A few days ago a short video clip went viral, in the way short video clips do. It was taken during a baseball game and showed a foul ball (a hit that lands out of bounds) landing in the front few rows of the stand. A child scrabbles under his seat to get it but the ball rolls under his seat and a man sitting behind him reaches down and snatches it up, laughing, and then hands it to the woman sitting next to him.
Watching it and you can’t help but be horrified, a grown man, snatching a ball away from a child and LAUGHING about it.
Needless to say the backlash was swift and I re-tweeted it myself in a pique of righteous outrage. Who WAS this douchebag? Clearly a horrible person, and it wasn’t hard to plop him into the American stereotype; white guy, baseball cap, arrogant, careless, Trump voter, and no doubt an ill-educated, racist, sexist, right-wing asshole to boot. It’s not much of a leap, let’s be honest, given the lens we view America through at the moment but with a quick click of a button I could share my disbelief and mild hatred of this stranger with the rest of Twitter, along with several thousand other similarly gobsmacked people who also re-tweeted the clip.
Ohhh and it felt so so good.

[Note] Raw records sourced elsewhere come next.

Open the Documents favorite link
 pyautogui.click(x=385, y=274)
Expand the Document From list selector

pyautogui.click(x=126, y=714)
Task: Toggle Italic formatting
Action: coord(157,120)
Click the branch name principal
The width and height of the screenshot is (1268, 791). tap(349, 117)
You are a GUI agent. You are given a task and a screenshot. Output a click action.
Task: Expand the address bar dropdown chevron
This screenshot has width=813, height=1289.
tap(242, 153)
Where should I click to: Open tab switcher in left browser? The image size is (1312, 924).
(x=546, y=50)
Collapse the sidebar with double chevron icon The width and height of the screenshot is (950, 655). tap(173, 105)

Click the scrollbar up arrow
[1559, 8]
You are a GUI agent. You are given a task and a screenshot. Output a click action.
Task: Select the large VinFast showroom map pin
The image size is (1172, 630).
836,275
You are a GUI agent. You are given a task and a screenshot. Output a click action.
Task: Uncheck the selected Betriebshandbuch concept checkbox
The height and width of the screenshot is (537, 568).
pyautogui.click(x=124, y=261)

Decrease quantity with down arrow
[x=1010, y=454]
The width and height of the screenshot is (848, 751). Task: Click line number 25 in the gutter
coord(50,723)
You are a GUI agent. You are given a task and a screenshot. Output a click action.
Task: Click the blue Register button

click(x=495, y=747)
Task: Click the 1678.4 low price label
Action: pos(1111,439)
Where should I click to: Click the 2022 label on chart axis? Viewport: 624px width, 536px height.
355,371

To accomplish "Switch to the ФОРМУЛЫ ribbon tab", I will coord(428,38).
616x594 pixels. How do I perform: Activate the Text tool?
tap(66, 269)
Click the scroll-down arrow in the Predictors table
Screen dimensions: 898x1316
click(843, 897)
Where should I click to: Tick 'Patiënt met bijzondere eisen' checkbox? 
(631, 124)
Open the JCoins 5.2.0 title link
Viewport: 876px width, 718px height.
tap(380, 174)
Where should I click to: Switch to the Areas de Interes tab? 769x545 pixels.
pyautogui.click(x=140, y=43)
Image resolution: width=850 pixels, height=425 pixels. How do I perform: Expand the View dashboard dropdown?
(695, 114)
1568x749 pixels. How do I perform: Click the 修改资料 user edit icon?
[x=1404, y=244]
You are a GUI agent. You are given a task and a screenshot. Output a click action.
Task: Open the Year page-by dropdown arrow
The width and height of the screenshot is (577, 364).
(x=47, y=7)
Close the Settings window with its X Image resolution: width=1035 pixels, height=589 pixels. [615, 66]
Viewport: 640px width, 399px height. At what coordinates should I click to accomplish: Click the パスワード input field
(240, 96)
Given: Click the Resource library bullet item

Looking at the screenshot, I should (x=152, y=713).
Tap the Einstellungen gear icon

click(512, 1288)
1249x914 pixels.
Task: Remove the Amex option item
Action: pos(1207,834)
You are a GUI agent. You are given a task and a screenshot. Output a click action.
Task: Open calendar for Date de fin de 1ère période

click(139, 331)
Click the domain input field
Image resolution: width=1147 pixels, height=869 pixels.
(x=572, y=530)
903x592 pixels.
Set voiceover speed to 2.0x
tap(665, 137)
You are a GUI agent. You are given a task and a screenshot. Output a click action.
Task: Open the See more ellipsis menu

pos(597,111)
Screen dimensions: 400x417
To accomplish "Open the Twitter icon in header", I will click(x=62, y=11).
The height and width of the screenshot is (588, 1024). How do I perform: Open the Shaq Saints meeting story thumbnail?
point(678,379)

Justice has been served!! At least in so much as it ever is in a world where social media skips and bounces across the surface of the inane and newsworthy alike, why deep dive when you can pass judgement and move on to the next crusade. Dreddful times? But then I guess it’s not like we have to wait long before the next thing comes along, the next blip on the radar at which we can direct our moral judgement, all name of correcting wrongs and making the world a better place.
Baseball stealer, Brexit disaster, climate change, refugee activism. Click, click, click, click. And lo I have participated and the world spins easier on its axis.
That’s how the world works now, right? I have shared so I am part of the solution, I can now kick back, relax and feel good about myself. Isn’t social media WONDERFUL!
I know, I know, if only it were so.
One of the first things I ever published here, back in June 1999, was a reaction to another shooting in the US of A. It was the only social media platform we had back then; four years before MySpace, five before Facebook, seven before Twitter. It were nowt but fields but it was all we had, hand-crafted HTML and FTP uploads. Even back then, despite the paucity of blogs (or perhaps because of it) my blogroll was full of similarly minded people, liberal IT geeks. No doubt there were plenty of right-wing GOP bloggers but I had no need or desire to track them down. The news was my source of information on the wider world.
These days the news is a source, and even then I’m much more wary of trusting it to be reported without agenda or bias, and I look to social media to sense check what I’m reading. Which means it can be a vicious circle of lies and deceit that self-perpetuate. Clearly social media is simply heralding the downfall of what little humanity we seem to have left.
Which is complete nonsense, after all I wouldn’t have heard about many glorious things at all if it wasn’t for social media. It’s not like the news headlines are dominated by acts of kindness and love, is it?
I know my life is richer for social media in many positive and uplifting ways. Which is lovely. Seeing the good side of humanity is a wonderful thing and genuinely makes me happy and reminds me that the shit-storm that is plastered all over newspapers and TV banners is the worst tip of the shitberg. Dig a little (ewwww) and there are stories of care and compassion to find. Phew. What a relief. Except it should be no surprise that my personally curated and selected social media feeds bring me things of joy and beauty in this horrible horrible world.
At this point I find myself searching for an analogy, one that pairs manure with roses, perhaps, but I then I realise that like most analogies it’s easy to realise how flawed they are; sure roses like manure, but too much manure and the roses will be weak and lack vibrancy, not enough and they are stunted and dull.
Which is all just a really clunky and roundabout way of saying I don’t think I have enough manure in my social media, which is not a statement I thought I’d ever make but there you have it. Like most people my social media is within my bubble, it shares my world view, it reacts the same way I do, and it’s why it’s a key part of staying connected to my “tribe”. I know that not looking outside of your tribe is, in and of itself, a dangerously blinkered view of the world to have.
I think I need to be challenged more, to have my gaze shifted from time to time, or I’m in danger of falling into the same knee-jerk reactions that I see elsewhere, the ones I point at and laugh at because what kind of idiot reacts without thinking?
In the world of fake news this is all the more important. Challenge your presumptions, pause your reactions, find the other sides to the story, assess.
That baseball guy, it turns out, had already snagged one foul ball and handed it to the kid in front of him. Apparently he’s a nice guy and does that from time to time. Various tweets from people sitting near him during the game confirm this, calling out all those horrible people who’d hate-shared the video clip portraying him as some form of child-hating monster.
I was one of those people.
I’d been faked news’d.
And worse still, I’d reacted just like the morons I see do it over and over again – Trump is great, women need to know their place, immigrants should just go home – I see those idiots scream and shout.
And I sit by and retweet those who rail against them, comfortable in my quiet home, safe from any backlash.